● Record extracts:

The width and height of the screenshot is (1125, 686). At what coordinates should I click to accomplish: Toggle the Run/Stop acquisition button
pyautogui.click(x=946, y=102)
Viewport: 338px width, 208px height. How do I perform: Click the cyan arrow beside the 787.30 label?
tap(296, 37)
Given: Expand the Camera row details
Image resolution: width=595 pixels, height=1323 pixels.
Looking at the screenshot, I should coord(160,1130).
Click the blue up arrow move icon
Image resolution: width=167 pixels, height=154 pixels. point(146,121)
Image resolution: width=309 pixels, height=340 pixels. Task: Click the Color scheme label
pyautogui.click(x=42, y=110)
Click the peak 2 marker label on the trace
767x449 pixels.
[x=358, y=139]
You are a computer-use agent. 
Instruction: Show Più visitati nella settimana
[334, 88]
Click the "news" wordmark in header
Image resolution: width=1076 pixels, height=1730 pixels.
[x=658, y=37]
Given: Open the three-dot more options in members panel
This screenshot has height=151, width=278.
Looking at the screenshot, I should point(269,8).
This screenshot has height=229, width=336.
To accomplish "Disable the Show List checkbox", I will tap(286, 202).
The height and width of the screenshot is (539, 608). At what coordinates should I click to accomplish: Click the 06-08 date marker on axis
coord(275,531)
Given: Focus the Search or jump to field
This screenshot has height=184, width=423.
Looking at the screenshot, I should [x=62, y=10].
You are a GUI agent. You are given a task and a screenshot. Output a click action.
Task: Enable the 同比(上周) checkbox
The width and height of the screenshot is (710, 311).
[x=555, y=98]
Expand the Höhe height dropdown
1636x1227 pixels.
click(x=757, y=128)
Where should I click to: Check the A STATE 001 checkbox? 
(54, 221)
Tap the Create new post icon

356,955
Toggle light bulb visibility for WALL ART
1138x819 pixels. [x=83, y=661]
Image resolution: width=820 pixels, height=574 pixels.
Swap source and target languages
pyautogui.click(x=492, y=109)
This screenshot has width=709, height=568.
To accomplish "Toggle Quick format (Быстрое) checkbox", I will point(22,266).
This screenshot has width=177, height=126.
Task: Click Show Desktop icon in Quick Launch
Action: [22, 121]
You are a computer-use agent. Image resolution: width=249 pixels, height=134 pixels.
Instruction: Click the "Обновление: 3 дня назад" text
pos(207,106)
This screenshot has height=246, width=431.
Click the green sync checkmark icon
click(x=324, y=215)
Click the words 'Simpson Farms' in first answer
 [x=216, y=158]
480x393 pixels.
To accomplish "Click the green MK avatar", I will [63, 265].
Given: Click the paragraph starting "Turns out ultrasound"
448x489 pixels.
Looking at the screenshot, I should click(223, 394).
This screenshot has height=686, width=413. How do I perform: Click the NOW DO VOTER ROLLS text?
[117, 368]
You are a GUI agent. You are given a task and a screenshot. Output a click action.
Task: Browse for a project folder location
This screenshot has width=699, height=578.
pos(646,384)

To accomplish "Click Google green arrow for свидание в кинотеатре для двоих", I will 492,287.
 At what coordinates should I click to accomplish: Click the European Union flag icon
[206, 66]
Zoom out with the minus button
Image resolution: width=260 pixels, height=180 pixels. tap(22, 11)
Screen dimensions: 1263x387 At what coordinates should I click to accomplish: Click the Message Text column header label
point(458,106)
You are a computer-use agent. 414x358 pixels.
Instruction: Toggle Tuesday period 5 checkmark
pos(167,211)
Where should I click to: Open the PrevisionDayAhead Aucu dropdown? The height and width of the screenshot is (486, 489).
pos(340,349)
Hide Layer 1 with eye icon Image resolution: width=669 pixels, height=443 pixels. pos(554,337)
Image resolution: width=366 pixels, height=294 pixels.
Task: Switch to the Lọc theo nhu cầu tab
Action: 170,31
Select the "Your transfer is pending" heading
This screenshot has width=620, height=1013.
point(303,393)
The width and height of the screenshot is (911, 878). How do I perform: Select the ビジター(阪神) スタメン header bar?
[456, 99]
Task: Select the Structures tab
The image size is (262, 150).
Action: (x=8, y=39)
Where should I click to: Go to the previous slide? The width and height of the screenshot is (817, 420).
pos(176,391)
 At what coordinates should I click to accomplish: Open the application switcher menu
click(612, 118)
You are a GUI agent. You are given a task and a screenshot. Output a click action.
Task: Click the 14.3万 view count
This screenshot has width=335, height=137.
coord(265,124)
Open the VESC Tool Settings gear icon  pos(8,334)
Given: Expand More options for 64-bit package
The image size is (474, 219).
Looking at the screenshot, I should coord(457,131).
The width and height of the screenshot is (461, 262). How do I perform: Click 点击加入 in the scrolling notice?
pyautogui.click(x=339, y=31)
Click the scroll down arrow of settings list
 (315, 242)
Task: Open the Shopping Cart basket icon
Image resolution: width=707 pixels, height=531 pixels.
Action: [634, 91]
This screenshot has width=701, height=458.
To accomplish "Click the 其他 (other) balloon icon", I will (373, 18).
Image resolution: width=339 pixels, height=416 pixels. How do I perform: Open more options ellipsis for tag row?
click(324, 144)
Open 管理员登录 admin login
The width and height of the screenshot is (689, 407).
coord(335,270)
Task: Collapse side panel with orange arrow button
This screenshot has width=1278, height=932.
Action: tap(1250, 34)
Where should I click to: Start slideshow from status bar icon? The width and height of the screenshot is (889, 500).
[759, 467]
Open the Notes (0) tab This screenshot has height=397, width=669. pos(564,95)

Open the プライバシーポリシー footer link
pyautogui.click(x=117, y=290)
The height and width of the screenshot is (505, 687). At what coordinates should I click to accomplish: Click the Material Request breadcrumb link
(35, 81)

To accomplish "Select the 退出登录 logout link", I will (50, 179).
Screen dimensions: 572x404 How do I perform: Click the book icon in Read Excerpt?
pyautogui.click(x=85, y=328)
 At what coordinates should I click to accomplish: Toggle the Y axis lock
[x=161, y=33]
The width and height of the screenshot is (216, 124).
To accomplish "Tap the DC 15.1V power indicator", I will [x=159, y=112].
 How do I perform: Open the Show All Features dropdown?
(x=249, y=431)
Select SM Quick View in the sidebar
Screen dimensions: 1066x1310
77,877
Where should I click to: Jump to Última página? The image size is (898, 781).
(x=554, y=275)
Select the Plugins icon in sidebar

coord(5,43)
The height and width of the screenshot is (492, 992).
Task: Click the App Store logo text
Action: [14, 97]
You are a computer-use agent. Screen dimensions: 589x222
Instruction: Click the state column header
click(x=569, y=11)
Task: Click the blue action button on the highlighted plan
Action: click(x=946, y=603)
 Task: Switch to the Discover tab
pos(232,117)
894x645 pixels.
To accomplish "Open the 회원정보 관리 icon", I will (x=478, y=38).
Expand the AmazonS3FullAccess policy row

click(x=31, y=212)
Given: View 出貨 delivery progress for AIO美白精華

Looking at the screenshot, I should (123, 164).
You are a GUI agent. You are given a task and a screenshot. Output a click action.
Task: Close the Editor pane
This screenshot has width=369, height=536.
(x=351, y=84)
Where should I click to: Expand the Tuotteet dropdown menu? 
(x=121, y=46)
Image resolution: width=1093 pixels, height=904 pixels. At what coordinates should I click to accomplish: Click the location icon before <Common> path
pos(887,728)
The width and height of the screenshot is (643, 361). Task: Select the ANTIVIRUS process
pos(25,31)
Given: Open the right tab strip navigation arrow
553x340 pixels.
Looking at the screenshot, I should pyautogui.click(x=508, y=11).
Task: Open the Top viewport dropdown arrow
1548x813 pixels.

● Required action: When the records above are checked line by line, how many lines contain the word "panel"? Please give only that number.

● Answer to the problem: 2